In this study, the authors focused on women starting ART (three/four drugs including at least two NRTIs) during pregnancy, a therapy preventing mother-to-child transmission of HIV. The results of previous studies, conducted in different populations, on the association of ART regimen with the risk of adverse pregnancy outcomes in pregnancy were inconsistent.

The study included HIV-positive women from resource-rich and middle-income settings in Western and Eastern Europe with a singleton pregnancy ending in a live birth in 2008-2014, conceived off treatment, and in which a single combination ART regimen started at least 2 weeks before delivery.

Of 7193 pregnancies enrolled, 45% (3207) were in the UK and Ireland, 44% (3134) in Ukraine and 7% (469) in Russia, with a smaller number in Belgium, Romania, Spain and Switzerland. The ART regimen included ZDV (zidovudine)–3TC (lamivudine) in 71% (n= 5122) of pregnancies, TDF-XTC (tenofovir) in 16% (n= 1122) and ABC (abacavir)–3TC in 10% (n= 711). Use of ZDV-3TC declined over time, with increasing usage of TDF-containing backbones. In 77% (n= 5558) the third agent was LPV/r (ritonavir-boosted lopinavir). Overall, 10% (722/7193) of deliveries were preterm and 11.1% (785/7089) of newborns were SGA.

Prevalence ratios were adjusted a priori for potential confounders. Specifically, for PTD model: calendar year and country of delivery, parity, maternal injection drug use (IDU) history, CD4+ cell count, maternal age, third agent in ART regimen. For the SGA model, all variables in the PTD model were included and additionally infant sex and ART duration.

In the main adjusted model (N=6123), there was no association between NRTI backbone and pre-term delivery for ABC-3TC.

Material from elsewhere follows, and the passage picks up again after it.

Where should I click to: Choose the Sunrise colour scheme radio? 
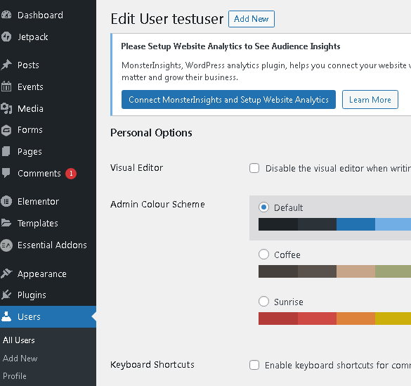pos(263,302)
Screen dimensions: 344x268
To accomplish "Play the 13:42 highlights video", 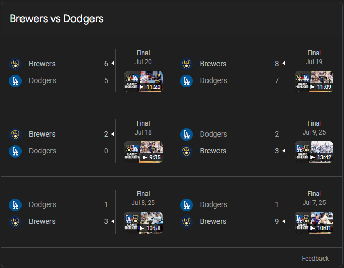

In a different adjusted analysis (N=5780) infants exposed in utero to ABC-3TC or TDF-XTC were less likely to be born SGA than those exposed to ZDV-3TC.

This study carries limitations: patients at risk of pre-term delivery have by definition less opportunity to start ART in the later weeks, therefore ART duration in PTD analysis was not explored. Authors did not have available information on important confounders such as smoking, history of adverse pregnancy outcomes, infection. ART guidelines may be different from country to country.